O processo de criação começou depois que Élcio e seus parceiros técnicos explicaram ao carnavalesco o contexto da Indústria 4.0 ao longo de dois meses de workshop. Depois, André resumiu tudo em um slide, que apontava um norte para a narrativa a ser criada: contar a história das quatro revoluções e o impacto de cada uma delas. Nada de algoritmos, análises de dados nem “tecniquês”.

Assim, nasceu o ROXP4, um robô que, diante dos avanços tecnológicos, vê que está se tornando obsoleto e começa a questionar seu futuro; é aí que encontra um livro, “Tempos Modernos”, onde aprende sobre as revoluções industriais e entende os caminhos que tem adiante. 

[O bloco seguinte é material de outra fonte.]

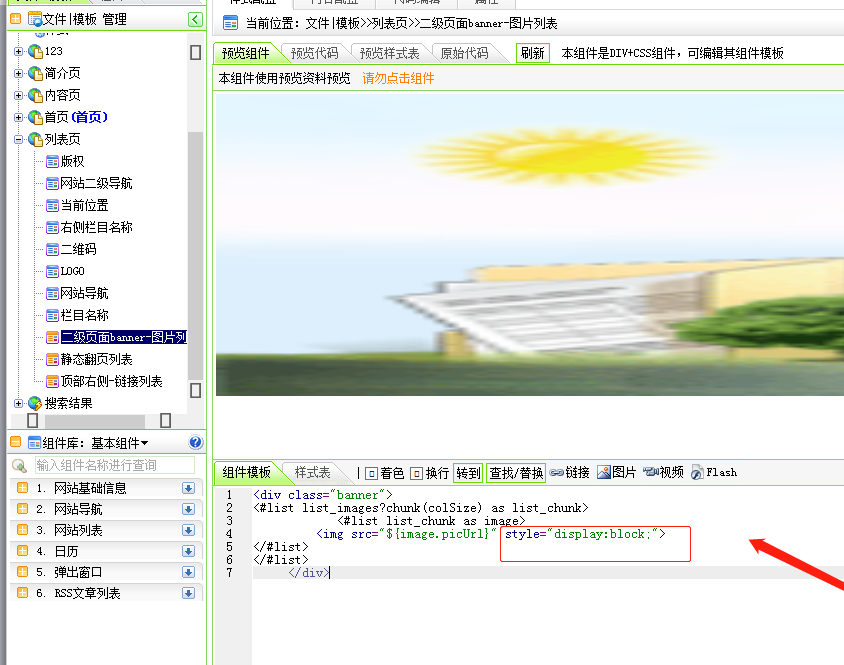
Task: Click the search magnifier icon in component library
Action: 19,465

O que fez o “Tempos Modernos” da Rosas de Ouro

Versão acústica do samba-enredo da Rosas de Ouro, direto do cnal da escola.

  • 6 robôs colaborativos
  • 2.500 chips nas fantasias
  • Smart bands (pulseiras com sensores de monitoramento) cujos dados foram coletados por 300 celulares
  • Realidade aumentada 
    • robô ROXP4 
    • carros alegóricos em 3D
    • passista digital no 3o carro (Jetsons)
  • Rede privada LTE 4G
  • Plataforma digital para o carnaval virtual
  • Realidade virtual – modelagem do carro 1 para VR
  • Documentário em realidade virtual não responsiva
  • Mão biônica impressa em 3D usada por um dos participantes do desfile
  • Aplicativo para celular 
  • Open innovation no processo produtivo
  • Envolvimento de mais de 30 empresas e de universidades (USP, MAUÁ e FEI)

As lições

Logo que o tema foi definido, a comunidade da escola começou a aprender sobre o tema que seria traduzido em carros alegóricos, figurinos, coreografias e tudo mais. Várias palestras detalharam elementos da indústria 4.0, e alguns foram incorporados ao desfile. As oportunidades para aprimorar a entrega final (leia-se, emoção), o engajamento e, até, o legado foram identificadas e colocadas em prática. 

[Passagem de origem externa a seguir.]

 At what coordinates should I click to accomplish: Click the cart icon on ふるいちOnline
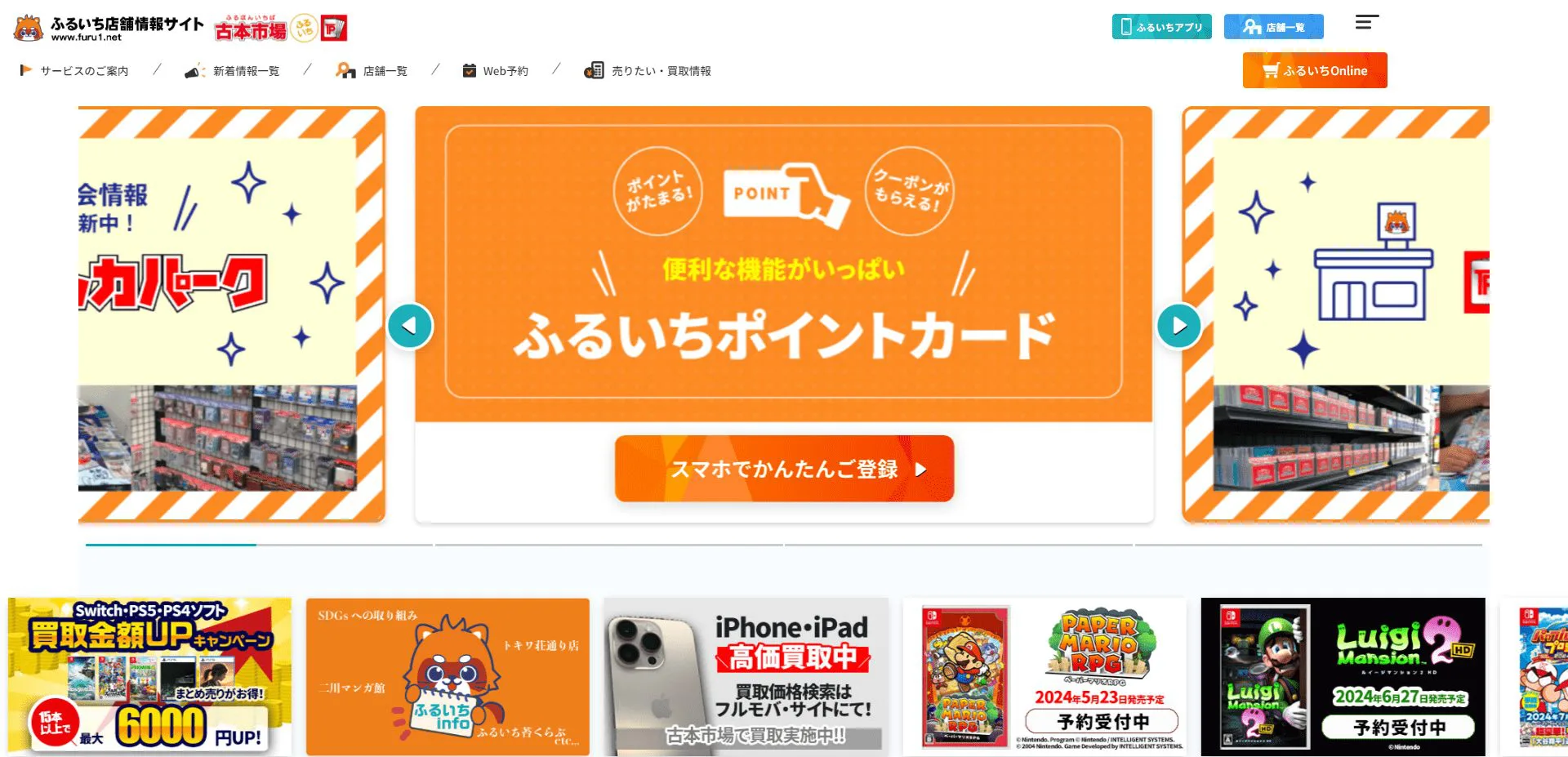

Ao passo que aprendiam, os participantes iam descobrindo quais tecnologias agregavam valor ao que estavam criando. Notaram que sensores e monitoramento do corpo, por exemplo, não eram tão complexos nem atrapalhavam os movimentos, e, se as leituras fossem enviadas através de um aplicativo, o público poderia acompanhar como batem os corações de quem leva o desfile. Também reconheceram a realidade aumentada como oportunidade de engajamento e viram que o ambiente imersivo proporcionado pela realidade virtual fazia dela o meio ideal para compartilhar com o público a emoção de fazer parte de tudo isso. Também incorporaram chips NFC às fantasias, sabendo que serviriam como ferramenta para otimizar o desfile, acompanhando o tempo e a velocidade das alas. 

O legado

Toda essa tecnologia, bem como o mindset atrelado a ela, já repercute no planejamento do desfile do próximo ano. Os chips NFC nas fantasias, junto com etiquetas de QR code, ajudarão a escola em melhorias no processo de devolução de figurinos – que, tradicionalmente, são desmanchados a fim de que o material seja reaproveitado nos desfiles seguintes. Com certeza, isso ajudará a Rosas de Ouro na redução do coeficiente de carbono, assim como outras iniciativas-chave. Só para exemplificar, o carro número 1 foi modelado em 3D, e os destaques puderam, de antemão, experimentar e opinar sobre questões como a altura. Dessa forma, a margem de erro foi reduzida, e a peça não precisou de correções custosas.

Finalmente, para se antecipar a choques de opiniões, os idealizadores dessa ousadia bem planejada trabalharam com uma psicóloga, cuja função era alinhar as três culturas que se envolveram no projeto – acadêmica, empresarial e carnavalesca.

O desfile foi um sucesso, tanto na execução como na forma como contou e ampliou a narrativa. Vale uma análise mais detalhada e com um olhar transmídia, será um excelente benchmarketing.